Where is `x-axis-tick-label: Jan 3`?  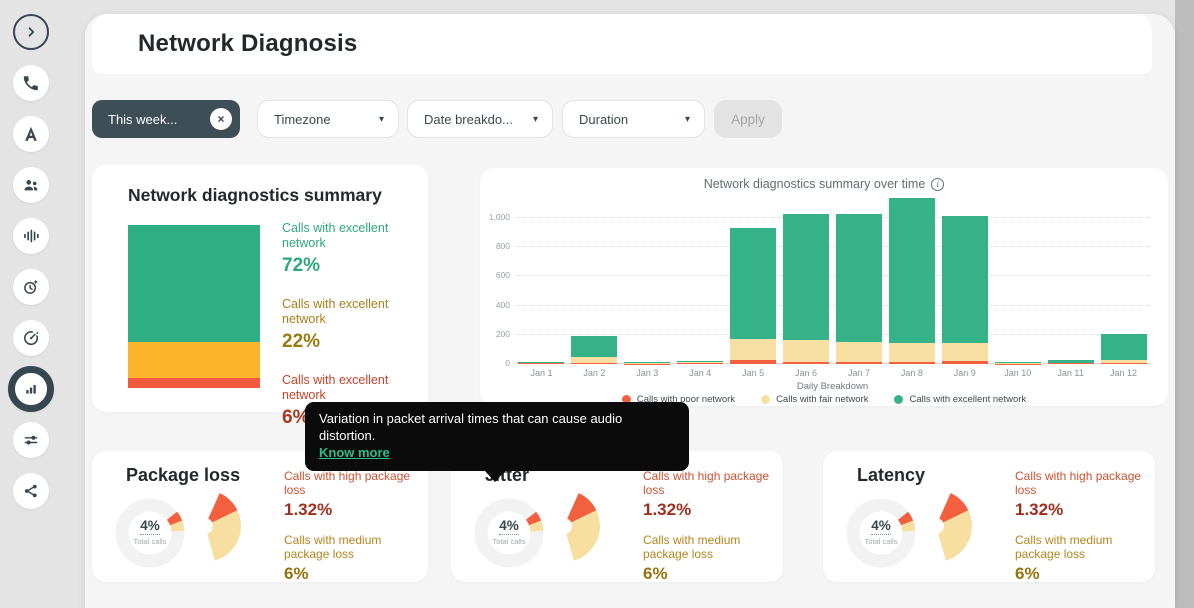
x-axis-tick-label: Jan 3 is located at coordinates (648, 373).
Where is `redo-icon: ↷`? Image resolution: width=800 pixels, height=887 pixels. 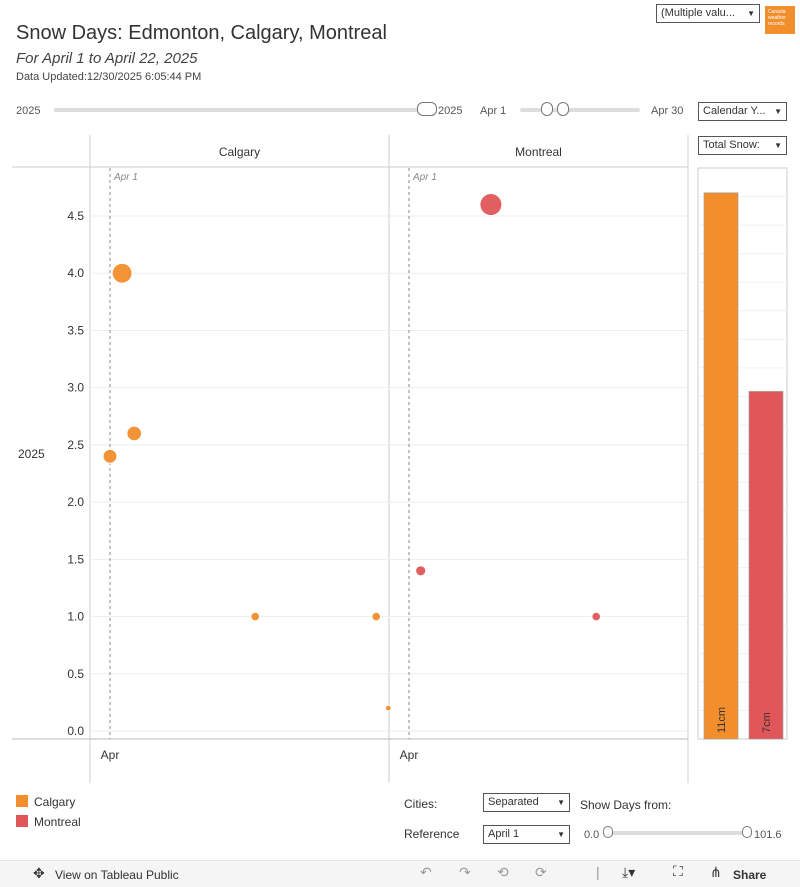
redo-icon: ↷ is located at coordinates (465, 872).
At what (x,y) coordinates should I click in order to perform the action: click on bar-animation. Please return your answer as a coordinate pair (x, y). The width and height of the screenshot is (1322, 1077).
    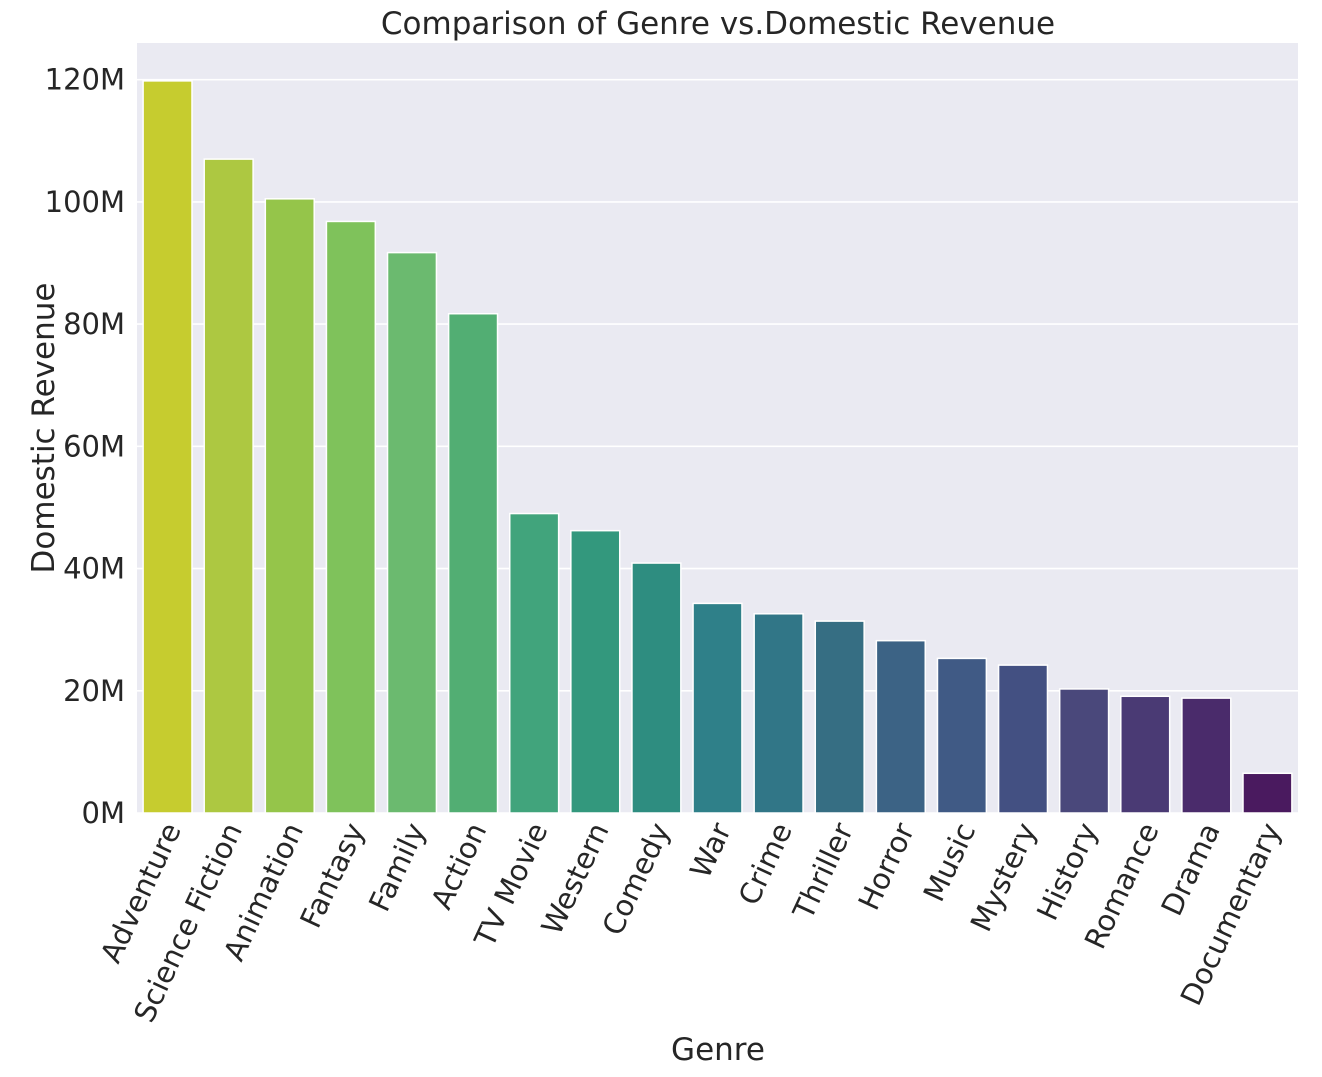
    Looking at the image, I should click on (290, 506).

· · · ·

## Try it
Copy the three rows above word for word, omitting the pictures.

## Answer box
Where is `x-axis-tick-label: Jan 3`?  
x-axis-tick-label: Jan 3 is located at coordinates (648, 373).
Where is `redo-icon: ↷`? Image resolution: width=800 pixels, height=887 pixels. 
redo-icon: ↷ is located at coordinates (465, 872).
At what (x,y) coordinates should I click in order to perform the action: click on bar-animation. Please return your answer as a coordinate pair (x, y). The width and height of the screenshot is (1322, 1077).
    Looking at the image, I should click on (290, 506).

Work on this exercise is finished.